= PROBLEMS AND TASKS =
1 - Shorten the paragraph of the court judgment that begins "It appears that appellant No. 2" into a brief list of its main facts.
2 - Carry the court judgment on the electricity subletting charges forward from its last paragraph.

= READING PASSAGE =
···
Citation : 2006 Latest Caselaw 374 Del
Judgement Date : 3 March, 2006
JUDGMENT
Markandeya Katju, C.J.
Page 882
1. This writ appeal has been filed against the impugned judgment of the learned Single Judge dated 14.11.2005.
2. Heard learned counsel for the parties and perused the record.
3.The facts in details have been set out in the judgment of the learned Single Judge and hence we are not repeating the same except where necessary.
4. It appears that M/s BVM Engineering Industry (P) Limited was the registered consumer of electricity connection granted at the factory premises A-20, Mohan Co-operative Industrial Estate, Mathura Road, New Delhi. Petitioner No. 1, M/s J.B. Exports Limited owns the entire share capital of M/s BVM Engineering Industry (P) Limited.
5. In the inspection carried out in the premises in question on 8.8.1991 it is alleged that it was found that electricity was being consumed by Page 883 M/s J.B. Exports Limited. On these facts a show cause notice was issued and thereafter the impugned order dated 25.3.1995 was passed demanding subletting charges and load violation charges retrospectively from M/s BVM Engineering Industry (P) Ltd.
6. The learned Single Judge by the impugned judgment has quashed the impugned order dated 23.5.1995 in so far as it included the rating of the spare switches and sockets while determining the connected load. However, the learned Single Judge upheld the impugned order so far it related to the issue of subletting.
7. The respondents have not alleged that there was any loss caused to them by the alleged breach of the agreement and have also not denied that the payment has been made by the petitioners as per the electricity bills in respect of the power connection.
8. In para 2 of the counter affidavit in the writ petition the respondent submitted that the word 'misuse' in the tariff includes subletting to any person/concern by any registered consumer in whose favor the industrial load has been sanctioned. It is consequently stated that petitioner No. 1 was misusing the electricity supply which was granted to petitioner No. 2.
9. It appears that appellant No. 2, M/s BVM Engineering Industry (P) Ltd was incorporated in the year 1972 and was allotted Plot No. A-20, Mohan Co-operative Industrial Estate, Mathura Road, New Delhi by the Delhi Development Authority in 1975. In the year 1980 the appellant No. 2 entered into an agreement with appellant No. 1, M/s J.B. Exports Limited which acquired the shares of appellant No. 2. The appellant No. 1 acquired 1210 shares of Rs. 100 each of appellant No. 2 company. Out of the total paid up capital of Rs. 1,22,000, shares worth Rs. 1,21,000/- were acquired by appellant No. 1 M/s J.B. Exports Ltd. Thus, almost the entire share capital was acquired by appellant No. 1 which became the holding company.
···
= DATASET EXTRACT =
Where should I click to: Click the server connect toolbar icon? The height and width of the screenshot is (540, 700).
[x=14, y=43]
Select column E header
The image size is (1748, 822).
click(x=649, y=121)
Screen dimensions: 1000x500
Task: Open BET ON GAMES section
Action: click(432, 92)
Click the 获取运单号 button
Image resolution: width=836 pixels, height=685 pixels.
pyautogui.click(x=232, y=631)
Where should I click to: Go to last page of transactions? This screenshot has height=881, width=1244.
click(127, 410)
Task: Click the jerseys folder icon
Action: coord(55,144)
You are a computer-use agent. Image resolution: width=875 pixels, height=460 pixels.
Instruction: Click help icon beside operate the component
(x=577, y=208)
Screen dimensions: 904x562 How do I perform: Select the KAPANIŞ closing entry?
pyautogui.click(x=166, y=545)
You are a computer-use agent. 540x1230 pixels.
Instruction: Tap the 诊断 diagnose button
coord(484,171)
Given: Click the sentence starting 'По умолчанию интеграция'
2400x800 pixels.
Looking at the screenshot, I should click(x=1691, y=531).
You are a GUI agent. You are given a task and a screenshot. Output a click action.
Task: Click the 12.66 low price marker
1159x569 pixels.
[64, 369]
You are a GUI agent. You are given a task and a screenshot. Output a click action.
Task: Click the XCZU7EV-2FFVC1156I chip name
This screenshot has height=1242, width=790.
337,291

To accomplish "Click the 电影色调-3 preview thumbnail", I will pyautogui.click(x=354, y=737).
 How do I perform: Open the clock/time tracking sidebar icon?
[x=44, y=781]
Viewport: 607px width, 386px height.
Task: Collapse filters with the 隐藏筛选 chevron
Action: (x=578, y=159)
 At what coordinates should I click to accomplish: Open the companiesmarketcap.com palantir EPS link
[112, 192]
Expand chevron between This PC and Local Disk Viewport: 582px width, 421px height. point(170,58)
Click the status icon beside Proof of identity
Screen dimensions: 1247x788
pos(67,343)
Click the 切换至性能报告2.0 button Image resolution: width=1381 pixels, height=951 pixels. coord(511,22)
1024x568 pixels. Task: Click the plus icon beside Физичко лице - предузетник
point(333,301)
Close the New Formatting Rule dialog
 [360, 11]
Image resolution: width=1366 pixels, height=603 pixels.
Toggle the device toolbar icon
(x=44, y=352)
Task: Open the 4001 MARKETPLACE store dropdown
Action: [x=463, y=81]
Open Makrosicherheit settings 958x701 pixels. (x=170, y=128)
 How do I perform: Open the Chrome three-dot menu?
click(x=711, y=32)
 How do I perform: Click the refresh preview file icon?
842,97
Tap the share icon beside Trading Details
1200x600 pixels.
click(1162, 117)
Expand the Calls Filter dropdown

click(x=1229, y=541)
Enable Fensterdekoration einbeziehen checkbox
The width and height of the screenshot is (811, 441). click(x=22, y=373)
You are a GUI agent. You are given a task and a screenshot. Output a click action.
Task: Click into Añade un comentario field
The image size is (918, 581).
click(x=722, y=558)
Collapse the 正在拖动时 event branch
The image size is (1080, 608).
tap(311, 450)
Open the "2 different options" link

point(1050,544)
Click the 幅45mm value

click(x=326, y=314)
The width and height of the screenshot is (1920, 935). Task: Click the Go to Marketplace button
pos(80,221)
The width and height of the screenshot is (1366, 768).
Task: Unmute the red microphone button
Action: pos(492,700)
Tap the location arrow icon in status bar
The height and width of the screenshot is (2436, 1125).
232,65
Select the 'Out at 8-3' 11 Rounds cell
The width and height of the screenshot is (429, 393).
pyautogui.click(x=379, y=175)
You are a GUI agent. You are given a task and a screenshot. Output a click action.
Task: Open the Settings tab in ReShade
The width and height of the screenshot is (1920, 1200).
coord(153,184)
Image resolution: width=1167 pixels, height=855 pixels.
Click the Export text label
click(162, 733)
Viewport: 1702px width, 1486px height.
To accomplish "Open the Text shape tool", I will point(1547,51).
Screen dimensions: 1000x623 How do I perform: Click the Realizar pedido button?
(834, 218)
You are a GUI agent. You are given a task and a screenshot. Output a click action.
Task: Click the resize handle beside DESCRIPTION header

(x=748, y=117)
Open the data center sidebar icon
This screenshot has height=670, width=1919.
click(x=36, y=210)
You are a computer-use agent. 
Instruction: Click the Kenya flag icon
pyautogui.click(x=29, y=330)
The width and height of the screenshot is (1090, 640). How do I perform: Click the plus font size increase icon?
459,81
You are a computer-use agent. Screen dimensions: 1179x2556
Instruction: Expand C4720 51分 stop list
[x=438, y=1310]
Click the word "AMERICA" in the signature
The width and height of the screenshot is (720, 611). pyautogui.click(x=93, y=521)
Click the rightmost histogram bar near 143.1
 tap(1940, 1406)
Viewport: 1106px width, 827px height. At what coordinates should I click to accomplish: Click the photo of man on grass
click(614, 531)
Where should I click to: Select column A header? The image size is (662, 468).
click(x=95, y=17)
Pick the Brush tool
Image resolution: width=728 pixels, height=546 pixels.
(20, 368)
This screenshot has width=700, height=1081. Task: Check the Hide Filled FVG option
···
= RESPONSES IN ORDER =
1 -
- M/s BVM Engineering Industry (P) Ltd (appellant No. 2) was incorporated in 1972.
- In 1975 the Delhi Development Authority allotted it Plot No. A-20, Mohan Co-operative Industrial Estate, Mathura Road, New Delhi.
- In 1980 it entered into an agreement with M/s J.B. Exports Limited (appellant No. 1), which acquired its shares.
- J.B. Exports bought 1210 shares of Rs. 100 each, worth Rs. 1,21,000 out of a total paid-up capital of Rs. 1,22,000.
- Holding almost the entire share capital, J.B. Exports became the holding company.

2 -
10. Although appellant No. 2 had been sanctioned the electricity load for the said premises and was technically the registered consumer, but after almost its entire share capital was acquired by appellant No. 1, the appellant No. 2 company has not been carrying on any regular business or commercial activity of its own. In fact, from the beginning all the property taxes, water and electricity charges with respect to the said premises constructed on Plot No. A-20, Mohan Co-operative Industrial Estate, Mathura Estate, New Delhi have been borne by appellant No. 1 as is reflected in its books of account.
11. Admittedly from the year 2002 even the electricity connection in question has been transferred in the name of appellant No. 1, but we are concerned in this case for the period prior to 2002 when formally the load was in the name of appellant No. 2, but the electricity was being used by appellant No. 1.
12. Mr. Jayant Bhushan, learned Senior Counsel for the appellants has relied on the doctrine of piercing of the corporate veil. The concept that a company is a distinct legal entity apart from its shareholders, vide Salomon v. Salomon and Co. 1897 AC 22 (HL) had a historical purpose. Its main purpose was to encourage entrepreneurs to start new business ventures and thus help in the process of industrialisation.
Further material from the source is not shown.